O umbigo é reposicionado — ele não é removido, mas é desconectado e reinserido em uma posição natural após a tração da pele. A cicatriz principal fica na parte baixa do abdome, dentro da linha do biquíni, e estende-se horizontalmente de um quadril ao outro. Ela não desaparece, mas tende a clarear e achatar ao longo de 12 a 18 meses com cuidado adequado.

O que a abdominoplastia não faz: não substitui emagrecimento, não trata gordura visceral (aquela que fica por dentro, ao redor dos órgãos), não elimina estrias (as que estão na pele removida somem; as que ficam acima do umbigo permanecem) e não é indicada para quem planeja engravidar novamente — uma nova gestação desfaz a correção muscular e pode comprometer o resultado.


Quando faz sentido considerar a cirurgia?

Não existe um prazo mínimo universal, mas há critérios importantes. O peso deve estar estável há pelo menos seis meses — de preferência próximo ao peso que a mulher pretende manter.
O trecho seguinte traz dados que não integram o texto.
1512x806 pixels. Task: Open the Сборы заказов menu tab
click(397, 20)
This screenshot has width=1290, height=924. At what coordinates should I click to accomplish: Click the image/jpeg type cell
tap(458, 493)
Operar em um momento de peso flutuante aumenta o risco de resultado insatisfatório.

A amamentação precisa ter sido encerrada, tanto por questões hormonais quanto pela necessidade de suspender certos medicamentos no pré e pós-operatório.

Do ponto de vista emocional, também importa que a decisão parta de um lugar de autocuidado e clareza, não de pressão externa ou de uma expectativa de que a cirurgia resolva algo além do físico.


Como é o pós-operatório na prática

A cirurgia é realizada sob anestesia geral e dura, em média, de duas a quatro horas, dependendo do que precisa ser feito. A internação costuma ser de uma noite.

Nos primeiros dias, há dor moderada (controlada com medicação), inchaço importante e uma postura levemente curvada para frente, que protege a sutura muscular. Essa postura vai se normalizando ao longo da primeira semana.

O uso de cinta abdominal é obrigatório por cerca de 45 a 60 dias. Atividades leves retornam em torno de três semanas; exercícios de impacto, só após 90 dias. O resultado final — com o inchaço completamente resolvido — leva de seis meses a um ano para se estabelecer.

Os riscos existem e devem ser discutidos com honestidade: seroma (acúmulo de líquido sob a pele), deiscência de sutura, alteração de sensibilidade na pele abdominal, assimetria e, mais raramente, complicações relacionadas à anestesia ou trombose. Cada caso tem um perfil de risco diferente, e essa conversa precisa acontecer na avaliação individual.


Próximo passo

Se você se reconhece nessa descrição — barriga que não responde ao treino, sensação de fraqueza no abdome, pele frouxa após a gestação — uma avaliação presencial é o único caminho para entender o que está acontecendo no seu caso específico. Na Clínica Merus, o Dr. André Ritzmann examina cada situação individualmente e explica, sem pressa, o que faz sentido para você.


Perguntas frequentes

Quanto tempo depois do parto posso fazer abdominoplastia? Em geral, recomenda-se aguardar pelo menos seis meses após o parto e o encerramento da amamentação, com peso estável. O ideal é discutir o momento certo na avaliação.

Abdominoplastia fecha a diástase abdominal? Sim. A correção da diástase é parte central da técnica: os músculos retos são suturados de volta à linha média, restaurando a integridade da parede abdominal.

A cicatriz da abdominoplastia fica aparente? A cicatriz é longa e fica na parte baixa do abdome, mas é posicionada dentro da linha do biquíni. Com o tempo, tende a clarear e achatar, embora nunca desapareça por completo.

Posso fazer abdominoplastia se quero engravidar de novo? Não é recomendado. Uma nova gestação desfaz a correção muscular e pode comprometer o resultado da cirurgia. O ideal é operar após a conclusão dos planos reprodutivos.

Quanto tempo dura o resultado da abdominoplastia? Com peso estável e hábitos saudáveis mantidos, o resultado tende a ser duradouro. Variações importantes de peso ou nova gestação podem alterá-lo.